Given passage ::
◆ ◆ ◆ ◆ ◆

The Quiet Architecture of Sanctions
Economic Fury and the Private Execution Layer of OFAC Enforcement
On 23 April 2026 Tether froze $344 million USD₮ across two TRON addresses in coordination with OFAC and US law enforcement.1 The following day OFAC updated Bank Markazi’s SDN List entry by adding two TRX digital currency addresses, with linkages to the IRGC-Qods Force and Hizballah.2 Treasury Secretary Scott Bessent framed the wider sanctions campaign as part of Economic Fury.3
From Citibank to TRON: the architectural shift
The $1.75 billion seizure underlying Bank Markazi v Peterson depended on assets held in a New York bank account, a statute, 22 U.S.C. section 8772, that identified the relevant enforcement proceeding and judicial enforcement under the Foreign Sovereign Immunities Act. The 2026 action depended on none of these. Tether International has redomiciled from the British Virgin Islands to El Salvador and now operates as Tether International, S.A. de C.V.; its token terms nevertheless continue to use BVI governing law.4 The frozen assets were USDT tokens on the TRON blockchain. The freeze occurred before judicial review, before OFAC’s public SDN List update the following day and before any constructive trust or judgment was imposed.
This is a different legal architecture from anything the US has previously deployed against Bank Markazi. In Peterson, Justice Ginsburg’s majority opinion (6-2, Roberts CJ and Sotomayor J dissenting) held that Congress had not invaded the judicial power by directing the disposition of specific assets in pending litigation.5 The dissent warned that the legislative branch had effectively decided a particular case. The 2026 mechanism does not even reach those waters. There is no statute directing courts. There is no judgment. There is a private issuer freezing tokens in coordination with OFAC and US law enforcement.

◆ ◆ ◆ ◆ ◆

Excerpted records ::
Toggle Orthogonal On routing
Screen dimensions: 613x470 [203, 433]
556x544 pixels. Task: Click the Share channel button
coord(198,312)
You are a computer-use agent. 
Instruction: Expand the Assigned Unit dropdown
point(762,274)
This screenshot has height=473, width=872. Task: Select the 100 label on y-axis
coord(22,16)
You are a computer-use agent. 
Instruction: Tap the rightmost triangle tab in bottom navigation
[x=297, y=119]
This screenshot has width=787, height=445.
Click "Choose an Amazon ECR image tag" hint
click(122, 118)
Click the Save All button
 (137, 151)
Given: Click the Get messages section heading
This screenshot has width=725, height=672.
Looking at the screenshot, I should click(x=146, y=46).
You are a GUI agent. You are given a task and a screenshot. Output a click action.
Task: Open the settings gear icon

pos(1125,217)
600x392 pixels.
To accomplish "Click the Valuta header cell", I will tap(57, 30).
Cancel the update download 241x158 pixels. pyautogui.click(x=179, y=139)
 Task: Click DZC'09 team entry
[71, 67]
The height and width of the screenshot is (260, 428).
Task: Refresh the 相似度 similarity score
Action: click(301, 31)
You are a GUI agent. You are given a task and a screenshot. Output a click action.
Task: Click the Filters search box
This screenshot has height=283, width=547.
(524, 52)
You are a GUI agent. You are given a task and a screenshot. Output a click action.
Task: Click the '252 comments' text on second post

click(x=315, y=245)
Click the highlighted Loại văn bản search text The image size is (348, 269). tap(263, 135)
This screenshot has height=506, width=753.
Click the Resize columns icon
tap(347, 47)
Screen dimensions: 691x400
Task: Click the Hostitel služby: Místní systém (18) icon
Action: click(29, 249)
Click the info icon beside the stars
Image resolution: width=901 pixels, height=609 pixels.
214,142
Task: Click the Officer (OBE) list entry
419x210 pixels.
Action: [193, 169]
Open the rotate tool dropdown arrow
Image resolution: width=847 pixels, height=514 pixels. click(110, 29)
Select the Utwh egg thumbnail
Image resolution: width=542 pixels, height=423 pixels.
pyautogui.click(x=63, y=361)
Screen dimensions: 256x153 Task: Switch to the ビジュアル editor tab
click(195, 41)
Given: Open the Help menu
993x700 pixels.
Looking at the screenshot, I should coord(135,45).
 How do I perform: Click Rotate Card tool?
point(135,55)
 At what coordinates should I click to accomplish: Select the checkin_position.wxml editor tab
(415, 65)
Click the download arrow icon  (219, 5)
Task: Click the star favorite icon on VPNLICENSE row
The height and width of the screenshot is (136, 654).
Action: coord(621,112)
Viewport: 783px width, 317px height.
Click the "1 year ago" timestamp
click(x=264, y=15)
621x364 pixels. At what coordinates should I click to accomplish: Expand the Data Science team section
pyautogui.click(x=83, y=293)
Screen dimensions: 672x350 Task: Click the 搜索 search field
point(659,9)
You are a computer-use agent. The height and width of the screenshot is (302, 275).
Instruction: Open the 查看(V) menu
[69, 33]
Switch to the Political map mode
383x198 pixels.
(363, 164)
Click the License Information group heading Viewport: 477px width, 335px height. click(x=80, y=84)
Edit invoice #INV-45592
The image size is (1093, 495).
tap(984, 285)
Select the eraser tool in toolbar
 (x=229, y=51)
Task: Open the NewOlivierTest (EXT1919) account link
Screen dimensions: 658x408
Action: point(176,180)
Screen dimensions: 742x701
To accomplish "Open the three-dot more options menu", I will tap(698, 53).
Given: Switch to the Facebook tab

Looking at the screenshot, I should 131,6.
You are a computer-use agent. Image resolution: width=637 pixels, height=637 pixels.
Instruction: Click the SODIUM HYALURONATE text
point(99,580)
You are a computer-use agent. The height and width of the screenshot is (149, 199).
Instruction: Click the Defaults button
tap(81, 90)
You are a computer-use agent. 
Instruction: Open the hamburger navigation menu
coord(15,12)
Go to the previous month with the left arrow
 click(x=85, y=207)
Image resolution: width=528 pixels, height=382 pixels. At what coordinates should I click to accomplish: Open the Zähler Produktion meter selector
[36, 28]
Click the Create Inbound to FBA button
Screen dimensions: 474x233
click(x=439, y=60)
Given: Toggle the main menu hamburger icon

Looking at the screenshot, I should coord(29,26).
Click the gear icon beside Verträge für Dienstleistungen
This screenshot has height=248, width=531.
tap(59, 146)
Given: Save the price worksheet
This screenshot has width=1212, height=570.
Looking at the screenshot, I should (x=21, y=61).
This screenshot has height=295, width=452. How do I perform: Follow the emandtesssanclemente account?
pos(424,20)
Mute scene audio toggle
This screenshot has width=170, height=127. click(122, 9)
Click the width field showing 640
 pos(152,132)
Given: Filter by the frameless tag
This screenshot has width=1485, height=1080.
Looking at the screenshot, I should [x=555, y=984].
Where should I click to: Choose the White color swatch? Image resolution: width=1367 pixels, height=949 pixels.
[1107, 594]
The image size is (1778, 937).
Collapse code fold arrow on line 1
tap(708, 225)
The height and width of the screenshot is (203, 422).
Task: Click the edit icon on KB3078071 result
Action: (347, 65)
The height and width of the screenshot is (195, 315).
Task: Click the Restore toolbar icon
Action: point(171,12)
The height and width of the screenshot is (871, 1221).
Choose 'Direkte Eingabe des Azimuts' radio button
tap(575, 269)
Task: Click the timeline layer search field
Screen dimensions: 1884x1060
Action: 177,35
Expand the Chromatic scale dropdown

◆ ◆ ◆ ◆ ◆

From the sanctions passage above, copy out verbatim everything from "This is a different" down to "tokens in coordination with OFAC and US law enforcement.".

This is a different legal architecture from anything the US has previously deployed against Bank Markazi. In Peterson, Justice Ginsburg’s majority opinion (6-2, Roberts CJ and Sotomayor J dissenting) held that Congress had not invaded the judicial power by directing the disposition of specific assets in pending litigation.5 The dissent warned that the legislative branch had effectively decided a particular case. The 2026 mechanism does not even reach those waters. There is no statute directing courts. There is no judgment. There is a private issuer freezing tokens in coordination with OFAC and US law enforcement.